Celebrating the holidays can be difficult when you are grieving the loss of a loved one. The influx of grief this time of year is a common reason many people seek the help of a therapist. Grief typically surfaces around Thanksgiving and continues to build throughout the holiday season.
Despite how overwhelming grief can feel, it’s possible to cope and find healthy ways to celebrate. If you’re struggling with grief from the loss of a loved one, these five coping strategies can help you through the holidays this year:
1. Accept that grief is a part of healing
Time alone doesn’t heal the wounds created by such a significant loss, but grief is the process by which you heal. Coping with your pain rather than trying to escape it can support the healing process in the long term.
You may be tempted to numb your feelings with drugs or alcohol, or simply pretend the holidays don’t exist. However, there are healthier and more productive ways to cope with grief like speaking with a therapist, attending support groups, or confiding in a close friend. Eventually, the holidays will get easier and it’s okay to seek the support of others until then.
2. Set healthy boundaries
If the local Christmas tree lighting or the office “Secret Santa” gift exchange are likely to bring about too many painful memories, you can skip it this year. Establish healthy boundaries for yourself while you are grieving. Other people may pressure you to participate in holiday activities, but you certainly don’t have to if you don’t feel ready.
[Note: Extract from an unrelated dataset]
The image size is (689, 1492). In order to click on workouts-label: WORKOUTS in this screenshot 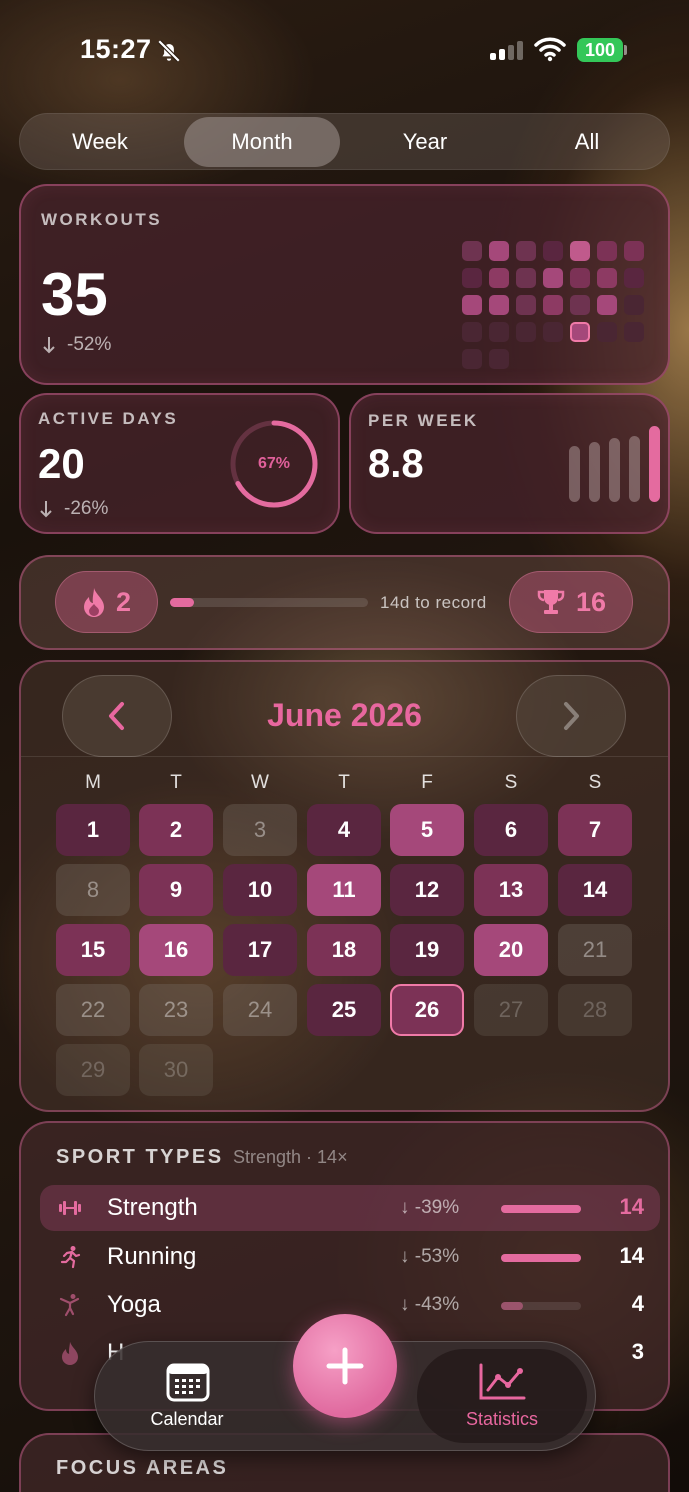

3. Focus on things within your control
There are a lot of things you can’t control about the holidays. You can’t control the Christmas music playing in the elevator or the conversations you overhear between coworkers about New Year’s Eve parties and family plans. Keep in mind that life goes on for other people and their excitement doesn’t mean your feelings aren’t valid.
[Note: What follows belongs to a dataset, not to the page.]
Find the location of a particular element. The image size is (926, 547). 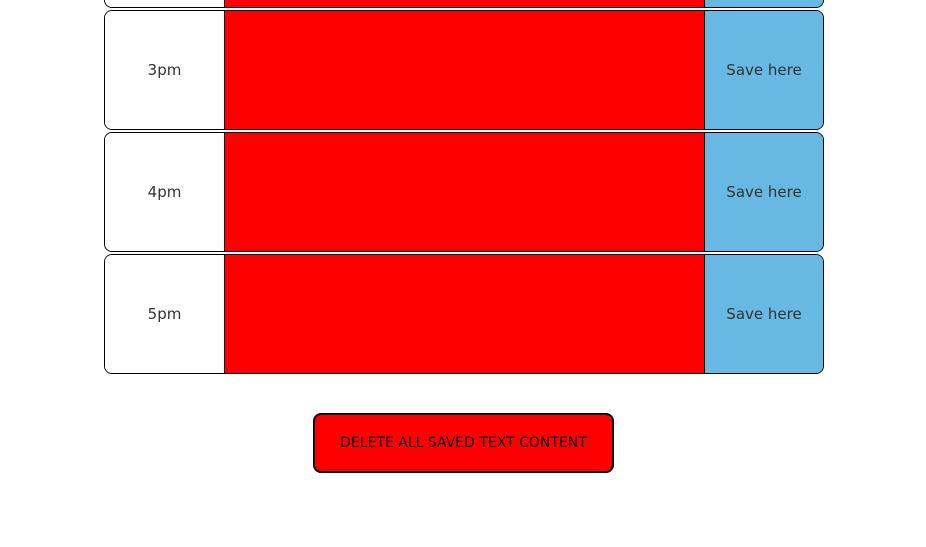

delete-all-button: DELETE ALL SAVED TEXT CONTENT is located at coordinates (464, 443).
Focus on things you can control to lessen the heartache you feel when situations trigger or worsen your grief. Consider limiting your decorations, incorporating new holiday traditions, or shopping for presents online.
4. Honor your memories
Create a special way to remember the person you’ve lost. Light a candle in their honor or eat their favorite meal. Acknowledging your loved one during this time of year can serve as a tangible reminder that although your loved one is gone, the love you feel for them never dies.
5. Ask for help
Don’t be afraid to ask for help when you’re struggling with grief during the holidays. Reminding friends and family members that you’re having a difficult time may be enough, but you also may want to reach out for more support in the form of therapy or counseling. Join a local support group or contact a licensed professional who can help you find healthy ways to cope with your grief.